## LIST OF TASKS
1 > Answer these questions from the assignment notebook:
(a) Which dataset does the notebook say it will use for sentiment analysis?
(b) Which tools may be used in the work?
(c) What does completing both tasks earn?
2 > Reproduce word for word the part of the assignment notebook from "In this notebook, we" up to and including "in the text.".

# **Task \#4 B**: Machine Learning MC886/MO444

##**Natural Language Processing (NLP)**##


In [None]:
print("Gabriel Borges Gutierrez" + " RA 237300")
print("Marcelo Antunes Soares Fantini" + " RA 108341")
print("Rubens de Castro Pereira" + " RA 217146")
print("")
print(f"Notebook de Rubens - v01")

Gabriel Borges Gutierrez RA 237300
Marcelo Antunes Soares Fantini RA 108341
Rubens de Castro Pereira RA 217146

Notebook de Rubens - v01


## Objective:

There are two main objectives of this notebook: you can either fine-tunning a BERT model to sentiment analysis or fine-tunning a T5 model to perform translation English to Portuguese.

**You can choose which task to perform. The BERT activity is relatively easy and should take less time compared to the T5 task. However, fine-tuning these models require time. Therefore, it is recommended to test the models on a small dataset (such as one batch), to ensure the functions are working correctly. Once confirmed, you can proceed to train the models on the entire dataset.**

**If you complete both tasks, you will earn extra points.**
**Obs: In this work, you can use scikit-learn, PyTorch and HuggingFace API.**


## **Sentiment Analisys**

Sentiment analysis is a task in natural language processing that involves determining the sentiment expressed in a given text, classifying it as positive, negative, or neutral. It helps analyze people's opinions and emotions from text data, enabling businesses to understand customer feedback, monitor brand reputation, and make informed decisions.

In this notebook, we will use the IMDB Dataset, which is widely used in the field of natural language processing and sentiment analysis. It comprises a large collection of movie reviews from the IMDB website, with each review labeled as either positive or negative based on the sentiment expressed in the text.

## RECORDS SUPPLIED
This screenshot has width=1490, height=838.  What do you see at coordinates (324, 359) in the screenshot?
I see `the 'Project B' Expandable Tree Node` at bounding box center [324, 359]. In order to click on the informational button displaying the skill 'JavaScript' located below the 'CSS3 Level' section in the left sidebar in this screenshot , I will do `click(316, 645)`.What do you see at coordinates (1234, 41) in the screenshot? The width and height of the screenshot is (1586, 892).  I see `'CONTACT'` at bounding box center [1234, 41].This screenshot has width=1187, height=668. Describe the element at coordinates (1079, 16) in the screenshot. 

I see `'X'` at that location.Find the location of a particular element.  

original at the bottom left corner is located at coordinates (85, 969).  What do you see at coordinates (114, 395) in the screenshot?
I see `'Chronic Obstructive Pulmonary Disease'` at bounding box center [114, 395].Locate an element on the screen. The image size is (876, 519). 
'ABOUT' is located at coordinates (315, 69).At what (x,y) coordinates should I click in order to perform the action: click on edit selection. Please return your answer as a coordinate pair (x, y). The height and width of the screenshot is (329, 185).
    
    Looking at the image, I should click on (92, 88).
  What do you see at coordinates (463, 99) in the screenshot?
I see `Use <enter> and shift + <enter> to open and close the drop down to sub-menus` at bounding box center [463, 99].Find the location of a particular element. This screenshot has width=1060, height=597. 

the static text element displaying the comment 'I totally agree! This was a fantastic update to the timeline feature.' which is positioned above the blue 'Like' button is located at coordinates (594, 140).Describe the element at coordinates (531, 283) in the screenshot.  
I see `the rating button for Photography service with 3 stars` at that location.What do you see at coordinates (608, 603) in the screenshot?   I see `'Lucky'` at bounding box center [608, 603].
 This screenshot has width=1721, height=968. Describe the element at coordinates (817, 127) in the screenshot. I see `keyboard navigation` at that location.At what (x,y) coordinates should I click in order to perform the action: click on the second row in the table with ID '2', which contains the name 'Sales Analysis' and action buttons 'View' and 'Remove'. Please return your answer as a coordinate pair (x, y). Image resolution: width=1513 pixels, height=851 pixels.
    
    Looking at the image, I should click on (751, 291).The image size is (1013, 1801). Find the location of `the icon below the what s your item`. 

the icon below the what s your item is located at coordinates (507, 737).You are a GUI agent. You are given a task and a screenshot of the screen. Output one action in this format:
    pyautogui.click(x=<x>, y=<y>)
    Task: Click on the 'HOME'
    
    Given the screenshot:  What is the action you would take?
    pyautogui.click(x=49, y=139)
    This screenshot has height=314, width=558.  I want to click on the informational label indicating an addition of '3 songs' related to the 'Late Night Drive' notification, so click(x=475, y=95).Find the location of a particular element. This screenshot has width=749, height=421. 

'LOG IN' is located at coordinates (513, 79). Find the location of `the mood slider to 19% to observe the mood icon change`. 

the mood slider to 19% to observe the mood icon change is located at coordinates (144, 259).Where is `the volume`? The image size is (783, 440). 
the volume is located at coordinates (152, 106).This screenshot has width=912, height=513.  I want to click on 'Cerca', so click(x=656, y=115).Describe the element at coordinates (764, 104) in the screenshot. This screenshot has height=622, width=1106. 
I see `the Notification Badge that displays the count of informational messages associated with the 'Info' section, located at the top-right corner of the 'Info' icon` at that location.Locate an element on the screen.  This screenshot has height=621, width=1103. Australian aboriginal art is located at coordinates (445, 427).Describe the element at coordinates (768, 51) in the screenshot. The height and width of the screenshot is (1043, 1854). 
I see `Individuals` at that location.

## SOLUTIONS TO EACH TASK
1 >
(a) The IMDB Dataset
(b) scikit-learn, PyTorch and HuggingFace API
(c) Extra points

2 >
In this notebook, we will use the IMDB Dataset, which is widely used in the field of natural language processing and sentiment analysis. It comprises a large collection of movie reviews from the IMDB website, with each review labeled as either positive or negative based on the sentiment expressed in the text.